→ **Extrait du texte**

===============

Je ne m’attarderai pas sur l’argument des patriotes ; chacun comprendra l’illogisme de condamner chez les autres la doctrine que l’on porte chez soi. Il est vrai cependant que Quo vadis ? est un « roman patriotique » (Y. Avril) : les Lygiens, ce sont les Polonais, et la Lygie, la Pologne : terre des belles filles et des géants, des aurochs et des forêts profondes ! Quant à l’argument du plagiat, il faut avoir lu L’Antéchrist, Acté et Les Martyrs, pour le balayer d’un haussement des sourcils… rien de commun entre ces différents ouvrages, à part le thème — mais l’inspiration n’est pas le plagiat, heureusement pour l’art !

===============

→ **Données enregistrées**

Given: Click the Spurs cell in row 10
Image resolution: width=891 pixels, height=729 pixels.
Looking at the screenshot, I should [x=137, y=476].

===============

→ **Travail à faire**
1. Répondez à ces questions sur l'extrait consacré au roman Quo vadis ?
(a) Quel peuple les Lygiens représentent-ils ?
(b) Quels ouvrages faut-il avoir lus pour balayer l'argument du plagiat ?
(c) Quel point commun ces ouvrages ont-ils, d'après l'auteur ?
2. Écrivez la suite de l'extrait sur le roman Quo vadis ? à partir de sa dernière phrase.
Ces données proviennent d'une autre source que l'extrait.

→ **Réponses aux consignes**
1.
(a) Les Polonais.
(b) L'Antéchrist, Acté et Les Martyrs.
(c) Le thème.

2.
Si je devais pour ma part adresser trois critiques au livre de H. Sienkiewicz, elles porteraient plutôt sur sa faiblesse psychologique, ses lacunes historiques, et sa vision du christianisme. Le lecteur habitué au réalisme français — la colonne vertébrale de presque toute sa littérature — regrettera en effet la pauvreté psychologique des personnages : nous sommes très loin des rivages de Proust et de Bovary, de Balzac et de Stendhal ; ici le manichéisme triomphe, et le pathétique est l’argument suprême des plaidoiries. Puis le christianisme de l’auteur s’avère tantôt prématurément occidentalisé, tantôt trop proche du pur message évangélique ; ainsi, son Pierre et son Paul, ses premiers chrétiens, ses fidèles ne ressemblent en rien à ceux de Renan, dont je recommande chaleureusement L’Histoire des origines du christianisme.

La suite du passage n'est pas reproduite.